In early PWM drives the switching frequency was on the order of 2,000 cycles per second (Hz). Newer, high-speed switching devices called integrated gate bipolar transistors (IGBT), capable of switching high voltages and currents more rapidly, have permitted the switching frequency (also called the carrier frequency) to exceed 20 kHz. "High carrier frequency" vfd's have been popular in the hvac market because increasing the switching frequency pushes the frequency of motor noise generated by the vfd above the audible range. However, the use of IGBTs has created problems for the motor stemming from their fast turn-on and the resulting short rise time of the voltage pulse.

Not 'Motor Friendly'

Each ac motor winding consists of many turns of insulated wire. A normal sine wave voltage divides evenly among the turns resulting in low turn-to-turn voltage, permitting the use of very thin insulation on the individual wires and maximizing the amount of conductor cross section in the winding slots. However, this winding does not respond in the same manner to a voltage pulse. Pulses can be thought of as "traveling" down the conductor to the motor and as they reach the motor, the effect of the short rise time is to distribute the entire voltage of the pulse across the first few turns in the winding. This causes very high turn-to-turn voltages which can produce premature insulation breakdown.

At this time, options for protecting the motor from the effects of IGBTs are somewhat limited. New "pulse-resistant" or "spike-resistant" winding insulation materials are available in some inverter-duty motors, but are not yet in use across the board in all motor types and areas of the market and there is not yet a large body of operating experience confirming their benefit. Line reactors or filters on the drive output or motor input can also be used, but add both cost and energy losses. When retrofitting an IGBT drive to an existing motor, they are definitely recommended.

Another effect of the high switching frequency is the possibility of creating "standing waves" on the motor circuit conductors if they exceed certain critical lengths. Standing waves are produced when the electrical characteristics of the conductor make it resonant at a frequency near the switching frequency. This results in a sustained over-voltage condition that can damage winding insulation and lead to failure.

To prevent standing waves, locate vfd's as close to the motor as practical (and don't forget that a local disconnect may be required ahead of the drive).

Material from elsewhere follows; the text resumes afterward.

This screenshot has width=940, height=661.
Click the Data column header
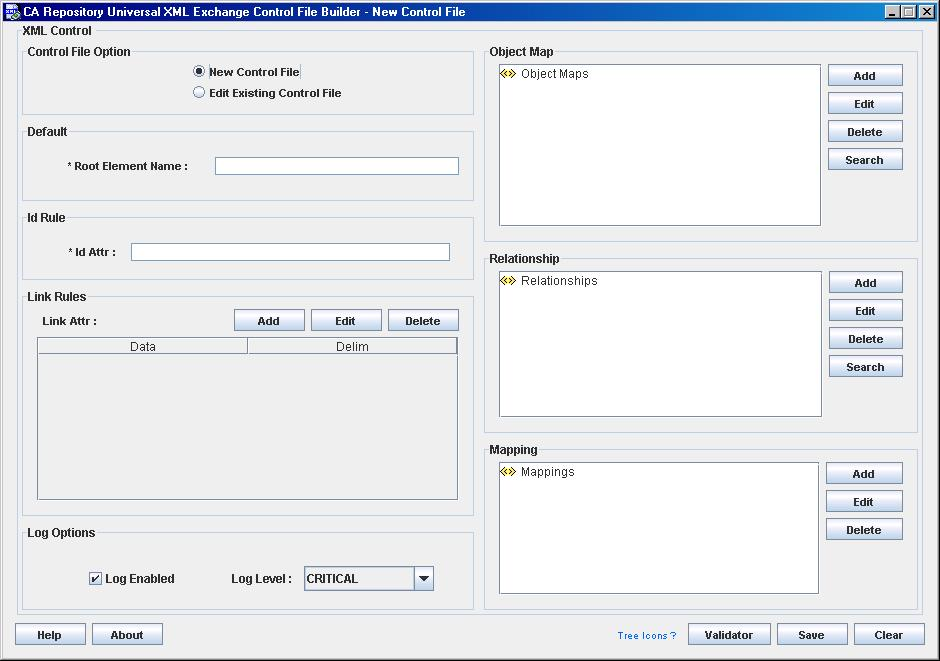click(x=143, y=347)
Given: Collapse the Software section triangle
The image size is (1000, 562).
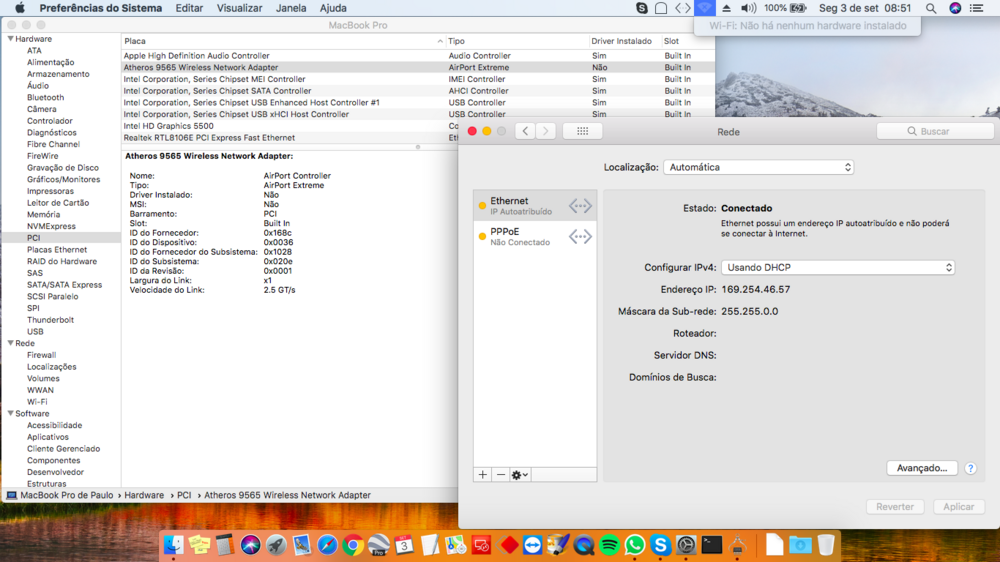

Most vfd manufacturers specify maximum motor circuit lengths of between 50 and 150 ft, depending on the horsepower rating of the drive. Recent research indicates that, even in the absence of standing waves, the severity of voltage pulses at the motor is reduced by limiting lead length.

Use Conduit To Contain High Frequencies

Finally, high-frequency voltage and current in the motor circuit can produce electromagnetic interference (EMI) by radiating electric and magnetic fields like an antenna. Inductive coupling can also introduce high- frequency signals into adjacent conductors. In both cases this can interfere with proper operation of electronic circuits in the affected equipment. To mitigate EMI, the conductors between the vfd and the motor should always be installed in a dedicated steel conduit.